_Task statement:_ Please reproduce the data below exactly, from the first line through the line containing "The image size is (800, 581).", and leave every later line out.

★ ★ ★ ★ ★

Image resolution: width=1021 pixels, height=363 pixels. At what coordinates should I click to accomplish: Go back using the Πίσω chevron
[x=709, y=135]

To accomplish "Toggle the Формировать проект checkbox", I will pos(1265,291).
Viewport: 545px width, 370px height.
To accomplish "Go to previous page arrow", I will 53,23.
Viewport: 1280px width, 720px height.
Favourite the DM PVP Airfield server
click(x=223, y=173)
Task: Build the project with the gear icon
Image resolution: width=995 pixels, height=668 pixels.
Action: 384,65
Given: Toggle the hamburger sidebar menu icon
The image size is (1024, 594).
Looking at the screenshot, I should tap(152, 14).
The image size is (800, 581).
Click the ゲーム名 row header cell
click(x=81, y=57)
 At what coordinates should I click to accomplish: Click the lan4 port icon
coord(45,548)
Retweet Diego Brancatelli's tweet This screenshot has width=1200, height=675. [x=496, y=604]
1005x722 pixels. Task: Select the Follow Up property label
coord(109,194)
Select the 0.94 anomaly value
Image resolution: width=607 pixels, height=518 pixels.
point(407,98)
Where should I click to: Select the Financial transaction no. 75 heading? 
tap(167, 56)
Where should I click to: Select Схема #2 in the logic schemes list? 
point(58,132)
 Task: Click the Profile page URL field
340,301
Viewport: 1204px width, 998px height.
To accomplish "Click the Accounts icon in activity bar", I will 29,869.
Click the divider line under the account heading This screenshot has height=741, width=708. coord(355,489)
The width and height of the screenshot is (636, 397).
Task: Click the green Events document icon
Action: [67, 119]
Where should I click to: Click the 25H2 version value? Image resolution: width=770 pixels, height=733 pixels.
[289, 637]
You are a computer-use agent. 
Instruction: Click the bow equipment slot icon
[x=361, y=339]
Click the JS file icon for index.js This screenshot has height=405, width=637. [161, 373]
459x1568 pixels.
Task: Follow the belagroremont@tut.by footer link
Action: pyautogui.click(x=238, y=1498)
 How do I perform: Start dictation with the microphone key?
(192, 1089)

★ ★ ★ ★ ★

_Result:_
Image resolution: width=1021 pixels, height=363 pixels. At what coordinates should I click to accomplish: Go back using the Πίσω chevron
[x=709, y=135]

To accomplish "Toggle the Формировать проект checkbox", I will pos(1265,291).
Viewport: 545px width, 370px height.
To accomplish "Go to previous page arrow", I will 53,23.
Viewport: 1280px width, 720px height.
Favourite the DM PVP Airfield server
click(x=223, y=173)
Task: Build the project with the gear icon
Image resolution: width=995 pixels, height=668 pixels.
Action: 384,65
Given: Toggle the hamburger sidebar menu icon
The image size is (1024, 594).
Looking at the screenshot, I should tap(152, 14).
The image size is (800, 581).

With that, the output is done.